__Requirements__.
Format the lines from the one with "Viewport: 980px width, 500px height." to the one with "point(1287,65)" as a numbered list, skipping any blank lines.

[Source data]
+ + + + +
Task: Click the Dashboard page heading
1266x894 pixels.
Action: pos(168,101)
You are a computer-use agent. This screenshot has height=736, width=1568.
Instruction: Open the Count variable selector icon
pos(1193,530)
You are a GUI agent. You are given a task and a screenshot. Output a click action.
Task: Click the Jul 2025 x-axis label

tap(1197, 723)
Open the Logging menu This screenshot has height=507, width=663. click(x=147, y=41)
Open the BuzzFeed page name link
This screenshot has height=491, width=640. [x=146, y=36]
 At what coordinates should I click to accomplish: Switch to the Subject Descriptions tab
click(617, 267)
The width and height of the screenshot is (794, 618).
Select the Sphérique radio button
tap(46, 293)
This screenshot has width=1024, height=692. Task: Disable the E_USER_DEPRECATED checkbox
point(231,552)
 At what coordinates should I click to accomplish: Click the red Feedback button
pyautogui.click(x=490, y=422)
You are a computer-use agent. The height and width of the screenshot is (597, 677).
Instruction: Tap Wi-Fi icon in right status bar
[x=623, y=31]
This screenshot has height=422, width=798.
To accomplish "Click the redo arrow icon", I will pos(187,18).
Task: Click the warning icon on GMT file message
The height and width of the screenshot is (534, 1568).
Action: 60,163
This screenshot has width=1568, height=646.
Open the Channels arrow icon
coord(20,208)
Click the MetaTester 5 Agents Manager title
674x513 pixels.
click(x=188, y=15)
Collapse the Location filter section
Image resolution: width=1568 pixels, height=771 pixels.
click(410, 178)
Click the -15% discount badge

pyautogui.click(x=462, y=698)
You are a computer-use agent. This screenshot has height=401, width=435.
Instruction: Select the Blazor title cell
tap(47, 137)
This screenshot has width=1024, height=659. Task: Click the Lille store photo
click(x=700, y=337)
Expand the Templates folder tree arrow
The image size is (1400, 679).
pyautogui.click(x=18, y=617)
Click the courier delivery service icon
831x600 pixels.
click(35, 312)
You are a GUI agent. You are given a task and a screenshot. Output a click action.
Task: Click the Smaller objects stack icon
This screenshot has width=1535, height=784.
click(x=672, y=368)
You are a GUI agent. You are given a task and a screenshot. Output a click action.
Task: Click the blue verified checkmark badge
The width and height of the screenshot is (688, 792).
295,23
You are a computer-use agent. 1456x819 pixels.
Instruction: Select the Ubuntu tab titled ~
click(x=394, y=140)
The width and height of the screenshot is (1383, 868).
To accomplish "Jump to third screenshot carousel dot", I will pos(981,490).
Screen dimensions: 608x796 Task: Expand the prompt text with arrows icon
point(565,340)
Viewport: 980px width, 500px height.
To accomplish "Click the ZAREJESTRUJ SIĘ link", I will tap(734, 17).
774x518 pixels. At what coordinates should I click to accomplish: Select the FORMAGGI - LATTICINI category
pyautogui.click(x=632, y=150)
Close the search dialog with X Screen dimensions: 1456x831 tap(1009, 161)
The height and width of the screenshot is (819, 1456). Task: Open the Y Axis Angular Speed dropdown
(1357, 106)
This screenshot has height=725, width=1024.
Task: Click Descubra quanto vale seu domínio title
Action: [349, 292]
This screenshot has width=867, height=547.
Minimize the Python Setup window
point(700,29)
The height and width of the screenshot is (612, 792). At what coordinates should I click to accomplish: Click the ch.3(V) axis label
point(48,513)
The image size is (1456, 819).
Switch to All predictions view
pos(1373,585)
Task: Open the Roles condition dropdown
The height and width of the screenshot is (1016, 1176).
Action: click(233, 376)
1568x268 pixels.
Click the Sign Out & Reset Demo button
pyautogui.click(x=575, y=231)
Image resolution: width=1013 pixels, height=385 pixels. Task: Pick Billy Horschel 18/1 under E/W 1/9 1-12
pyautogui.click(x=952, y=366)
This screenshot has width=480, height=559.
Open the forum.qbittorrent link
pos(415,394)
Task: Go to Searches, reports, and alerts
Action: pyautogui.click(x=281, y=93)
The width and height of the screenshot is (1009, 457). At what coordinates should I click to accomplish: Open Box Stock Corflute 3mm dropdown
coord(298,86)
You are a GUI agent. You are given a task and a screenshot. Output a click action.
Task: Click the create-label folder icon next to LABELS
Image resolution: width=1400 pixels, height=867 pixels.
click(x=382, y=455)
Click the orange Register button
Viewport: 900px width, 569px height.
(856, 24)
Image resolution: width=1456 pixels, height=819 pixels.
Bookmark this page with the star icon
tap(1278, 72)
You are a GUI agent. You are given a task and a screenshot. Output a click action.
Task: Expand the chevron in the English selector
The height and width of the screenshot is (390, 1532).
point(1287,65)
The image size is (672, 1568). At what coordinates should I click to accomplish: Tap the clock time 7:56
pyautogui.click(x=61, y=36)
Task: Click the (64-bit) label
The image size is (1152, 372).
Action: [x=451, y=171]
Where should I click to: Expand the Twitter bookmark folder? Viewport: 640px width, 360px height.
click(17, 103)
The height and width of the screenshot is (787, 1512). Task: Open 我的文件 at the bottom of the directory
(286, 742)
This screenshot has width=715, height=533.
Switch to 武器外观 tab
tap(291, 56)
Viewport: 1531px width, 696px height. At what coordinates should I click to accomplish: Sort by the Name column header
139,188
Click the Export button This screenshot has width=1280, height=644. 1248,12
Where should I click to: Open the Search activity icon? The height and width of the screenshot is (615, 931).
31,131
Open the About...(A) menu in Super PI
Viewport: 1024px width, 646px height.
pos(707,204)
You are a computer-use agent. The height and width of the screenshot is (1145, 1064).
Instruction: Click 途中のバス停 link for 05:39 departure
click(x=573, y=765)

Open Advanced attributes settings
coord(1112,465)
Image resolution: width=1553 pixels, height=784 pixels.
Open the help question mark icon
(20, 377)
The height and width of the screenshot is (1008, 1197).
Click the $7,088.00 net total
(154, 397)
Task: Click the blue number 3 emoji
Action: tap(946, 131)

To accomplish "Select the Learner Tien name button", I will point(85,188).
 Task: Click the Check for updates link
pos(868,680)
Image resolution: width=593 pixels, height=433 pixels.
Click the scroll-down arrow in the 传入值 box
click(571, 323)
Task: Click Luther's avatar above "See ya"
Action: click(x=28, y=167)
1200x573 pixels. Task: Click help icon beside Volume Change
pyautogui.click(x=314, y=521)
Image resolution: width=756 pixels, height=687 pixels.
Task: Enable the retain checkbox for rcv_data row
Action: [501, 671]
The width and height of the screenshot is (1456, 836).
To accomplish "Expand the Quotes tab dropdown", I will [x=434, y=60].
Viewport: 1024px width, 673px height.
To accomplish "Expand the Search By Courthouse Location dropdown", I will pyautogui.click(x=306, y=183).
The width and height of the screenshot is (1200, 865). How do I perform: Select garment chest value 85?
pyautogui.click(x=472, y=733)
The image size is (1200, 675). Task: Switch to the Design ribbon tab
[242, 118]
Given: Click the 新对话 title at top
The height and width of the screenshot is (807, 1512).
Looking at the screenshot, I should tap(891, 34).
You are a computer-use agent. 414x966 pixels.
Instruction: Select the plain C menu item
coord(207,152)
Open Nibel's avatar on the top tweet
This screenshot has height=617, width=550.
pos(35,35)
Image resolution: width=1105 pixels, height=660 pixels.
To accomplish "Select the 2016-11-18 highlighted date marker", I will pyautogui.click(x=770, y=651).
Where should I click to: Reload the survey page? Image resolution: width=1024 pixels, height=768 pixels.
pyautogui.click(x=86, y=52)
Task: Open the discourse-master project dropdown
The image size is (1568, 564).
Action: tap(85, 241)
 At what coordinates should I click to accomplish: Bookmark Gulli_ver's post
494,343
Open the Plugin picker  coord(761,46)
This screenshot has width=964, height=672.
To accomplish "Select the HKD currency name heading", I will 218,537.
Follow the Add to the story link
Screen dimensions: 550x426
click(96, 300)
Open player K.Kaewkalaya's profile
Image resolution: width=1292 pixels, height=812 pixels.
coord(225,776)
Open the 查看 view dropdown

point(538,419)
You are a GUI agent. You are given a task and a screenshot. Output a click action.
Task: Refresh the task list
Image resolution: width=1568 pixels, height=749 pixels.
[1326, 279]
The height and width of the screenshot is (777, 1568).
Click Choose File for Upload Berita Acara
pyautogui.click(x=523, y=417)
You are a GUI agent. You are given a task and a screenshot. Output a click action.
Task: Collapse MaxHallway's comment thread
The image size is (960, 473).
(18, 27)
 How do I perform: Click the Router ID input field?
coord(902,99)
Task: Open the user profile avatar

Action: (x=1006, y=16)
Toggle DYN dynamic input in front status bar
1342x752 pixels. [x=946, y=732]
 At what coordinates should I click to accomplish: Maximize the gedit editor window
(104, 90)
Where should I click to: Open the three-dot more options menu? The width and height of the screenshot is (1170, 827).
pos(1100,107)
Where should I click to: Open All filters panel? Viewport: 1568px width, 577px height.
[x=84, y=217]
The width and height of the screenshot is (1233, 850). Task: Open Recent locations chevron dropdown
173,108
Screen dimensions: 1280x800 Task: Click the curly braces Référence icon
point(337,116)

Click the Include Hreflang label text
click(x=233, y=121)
+ + + + +
__Solution to the exercise__.
1. Viewport: 980px width, 500px height.
2. To accomplish "Click the ZAREJESTRUJ SIĘ link", I will tap(734, 17).
3. 774x518 pixels. At what coordinates should I click to accomplish: Select the FORMAGGI - LATTICINI category
4. pyautogui.click(x=632, y=150)
5. Close the search dialog with X Screen dimensions: 1456x831 tap(1009, 161)
6. The height and width of the screenshot is (819, 1456). Task: Open the Y Axis Angular Speed dropdown
7. (1357, 106)
8. This screenshot has height=725, width=1024.
9. Task: Click Descubra quanto vale seu domínio title
10. Action: [349, 292]
11. This screenshot has width=867, height=547.
12. Minimize the Python Setup window
13. point(700,29)
14. The height and width of the screenshot is (612, 792). At what coordinates should I click to accomplish: Click the ch.3(V) axis label
15. point(48,513)
16. The image size is (1456, 819).
17. Switch to All predictions view
18. pos(1373,585)
19. Task: Open the Roles condition dropdown
20. The height and width of the screenshot is (1016, 1176).
21. Action: click(233, 376)
22. 1568x268 pixels.
23. Click the Sign Out & Reset Demo button
24. pyautogui.click(x=575, y=231)
25. Image resolution: width=1013 pixels, height=385 pixels. Task: Pick Billy Horschel 18/1 under E/W 1/9 1-12
26. pyautogui.click(x=952, y=366)
27. This screenshot has width=480, height=559.
28. Open the forum.qbittorrent link
29. pos(415,394)
30. Task: Go to Searches, reports, and alerts
31. Action: pyautogui.click(x=281, y=93)
32. The width and height of the screenshot is (1009, 457). At what coordinates should I click to accomplish: Open Box Stock Corflute 3mm dropdown
33. coord(298,86)
34. You are a GUI agent. You are given a task and a screenshot. Output a click action.
35. Task: Click the create-label folder icon next to LABELS
36. Image resolution: width=1400 pixels, height=867 pixels.
37. click(x=382, y=455)
38. Click the orange Register button
39. Viewport: 900px width, 569px height.
40. (856, 24)
41. Image resolution: width=1456 pixels, height=819 pixels.
42. Bookmark this page with the star icon
43. tap(1278, 72)
44. You are a GUI agent. You are given a task and a screenshot. Output a click action.
45. Task: Expand the chevron in the English selector
46. The height and width of the screenshot is (390, 1532).
47. point(1287,65)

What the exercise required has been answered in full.